Glimpses of Motherhood: Kirsty's Story
Kirsty writes about the tension of leaving in the 'not yet' of motherhood, and explores how this can shape her 'now'.
I have always imagined being a mum.
An older sister from the age of 15 months, I played mum to my two younger brothers and have often assumed a caring role for friends and in jobs over the years since. If you asked me what I thought my life would look like by my current age, it would certainly have included children, and whilst I love working, I’ve never been motivated solely by a career path.
On reflection, I think it is a good thing that there aren’t yet children filling my home – my understanding of what family is and all it could be has changed significantly from the nuclear version I once would have assumed.
But that doesn’t remove the tension that exists day to day, and year to year.
Because I believe being a mum is part of my future and still, I am not yet a mother.
Waiting is something that is all too familiar to most of us, but that is often uncomfortable in a society that values everything instant and immediate. Whether it’s waiting for a job, a new place to call home, a holiday, or waiting for a family through the trials of singleness, fertility treatment, adoption or fostering assessment, panel and then matching, many of us know what it is to wait for the things on our hearts.
As Christians, we believe and trust in a God that promises good things and longs to fulfil the desires of our hearts. One verse that I have held onto over the years as I have waited for different things or for things to pass is Habakkuk 2.3: ‘Though it linger, wait for it; it will certainly come and will not delay’. The Hope of God’s revelation at ‘an appointed time’ is a comfort and a reassurance.
But in an imperfect world, with my frequently far from perfect longings, I know the reality that not everything is completed in this life.
However, as I sit in the waiting room to becoming a mum, for an indefinite period of time, I can use the time to pursue and to explore. I have friends who are enduring fertility treatment and I have friends who are enduring pregnancies. Much like being in the waiting rooms of the many appointments they each have, I can choose to use my waiting. Instead of reading the outdated magazines scattered in a GP’s surgery, I want to read stories that broaden my expectations of family and that teach me more about mothering than any practical how-to manual.
I want to have conversations with those around me who are waiting, and those who have waited, to find out what they have learnt about God, themselves, their families. I want to be preparing my home, my head and my heart by finding out more about the needs of children in the care of my local authority, about the process of looking after them, about who I could be for one of them if I were to foster or adopt one day.

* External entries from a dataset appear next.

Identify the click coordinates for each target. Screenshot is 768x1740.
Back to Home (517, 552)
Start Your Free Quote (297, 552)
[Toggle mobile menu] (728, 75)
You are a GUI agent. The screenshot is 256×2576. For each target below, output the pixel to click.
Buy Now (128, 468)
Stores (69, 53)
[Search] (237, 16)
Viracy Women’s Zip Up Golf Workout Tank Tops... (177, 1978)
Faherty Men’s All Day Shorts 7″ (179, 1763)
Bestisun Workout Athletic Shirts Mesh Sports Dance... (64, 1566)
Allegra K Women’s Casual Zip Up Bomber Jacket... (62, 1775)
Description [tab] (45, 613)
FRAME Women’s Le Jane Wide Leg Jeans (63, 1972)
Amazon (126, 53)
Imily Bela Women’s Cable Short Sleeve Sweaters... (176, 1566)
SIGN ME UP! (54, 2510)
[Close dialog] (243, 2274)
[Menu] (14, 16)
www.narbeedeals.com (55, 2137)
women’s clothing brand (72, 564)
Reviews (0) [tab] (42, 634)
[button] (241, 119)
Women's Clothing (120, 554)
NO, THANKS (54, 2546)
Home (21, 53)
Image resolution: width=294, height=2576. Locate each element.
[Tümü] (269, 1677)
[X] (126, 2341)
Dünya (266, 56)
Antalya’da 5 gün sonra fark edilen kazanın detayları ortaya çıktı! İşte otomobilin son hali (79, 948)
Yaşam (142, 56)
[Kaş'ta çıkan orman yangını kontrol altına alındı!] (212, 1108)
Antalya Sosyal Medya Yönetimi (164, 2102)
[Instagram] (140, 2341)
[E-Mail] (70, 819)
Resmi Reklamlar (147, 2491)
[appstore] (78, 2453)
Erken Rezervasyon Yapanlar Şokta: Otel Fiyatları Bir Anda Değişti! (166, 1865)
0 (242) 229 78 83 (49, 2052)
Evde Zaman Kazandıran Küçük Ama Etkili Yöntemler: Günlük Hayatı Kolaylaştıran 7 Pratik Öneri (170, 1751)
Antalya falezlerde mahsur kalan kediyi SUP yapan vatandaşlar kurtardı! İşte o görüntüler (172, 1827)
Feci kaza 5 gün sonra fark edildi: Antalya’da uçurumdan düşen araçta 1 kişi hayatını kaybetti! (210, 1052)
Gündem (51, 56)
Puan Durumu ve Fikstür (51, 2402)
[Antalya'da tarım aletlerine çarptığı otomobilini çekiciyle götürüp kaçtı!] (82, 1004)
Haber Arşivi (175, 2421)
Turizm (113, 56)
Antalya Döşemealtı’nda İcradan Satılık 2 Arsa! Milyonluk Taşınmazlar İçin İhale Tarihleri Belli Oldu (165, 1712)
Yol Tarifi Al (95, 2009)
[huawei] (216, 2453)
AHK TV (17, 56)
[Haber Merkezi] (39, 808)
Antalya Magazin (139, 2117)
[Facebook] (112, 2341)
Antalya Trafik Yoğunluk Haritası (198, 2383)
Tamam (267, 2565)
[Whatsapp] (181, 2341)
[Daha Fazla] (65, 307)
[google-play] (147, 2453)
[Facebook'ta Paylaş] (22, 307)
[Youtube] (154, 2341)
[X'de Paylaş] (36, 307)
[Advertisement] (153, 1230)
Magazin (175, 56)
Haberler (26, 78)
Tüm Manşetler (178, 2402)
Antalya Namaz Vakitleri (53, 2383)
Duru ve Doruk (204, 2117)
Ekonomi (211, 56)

I want to be delighting in the children and young people around me; my nephew, my goddaughter, my church family.
Although none of these things changes the varying emotions at different stages of the waiting.
The pain, the frustration, the boredom, the nervousness, the anticipation, the hope, the dreams, all still exist. I want to acknowledge these feelings – when I am the only uncoupled person at yet another party with peers, when I am the only one without a child at yet another baby shower, when I am the one without ‘a family of my own’ at extended family gatherings – but I don’t want them to hold me back from living and enjoying in the waiting.
I want the ‘not yet’ to shape my ‘now’ as I pursue something I believe is part of my future, but I don’t want the ‘not yet’ to dictate all I am. Whilst I hold on to the idea of being a mum one day, I don’t know what form that will take for me. I don’t know how children will come into my life, just as I don’t know what the timescale for that will be.
So I will continue in my waiting with a heart to love and to hope and to explore, wanting to be open to the many different possibilities as to how, at some point in the future, I will be a mum – however and whenever that will be.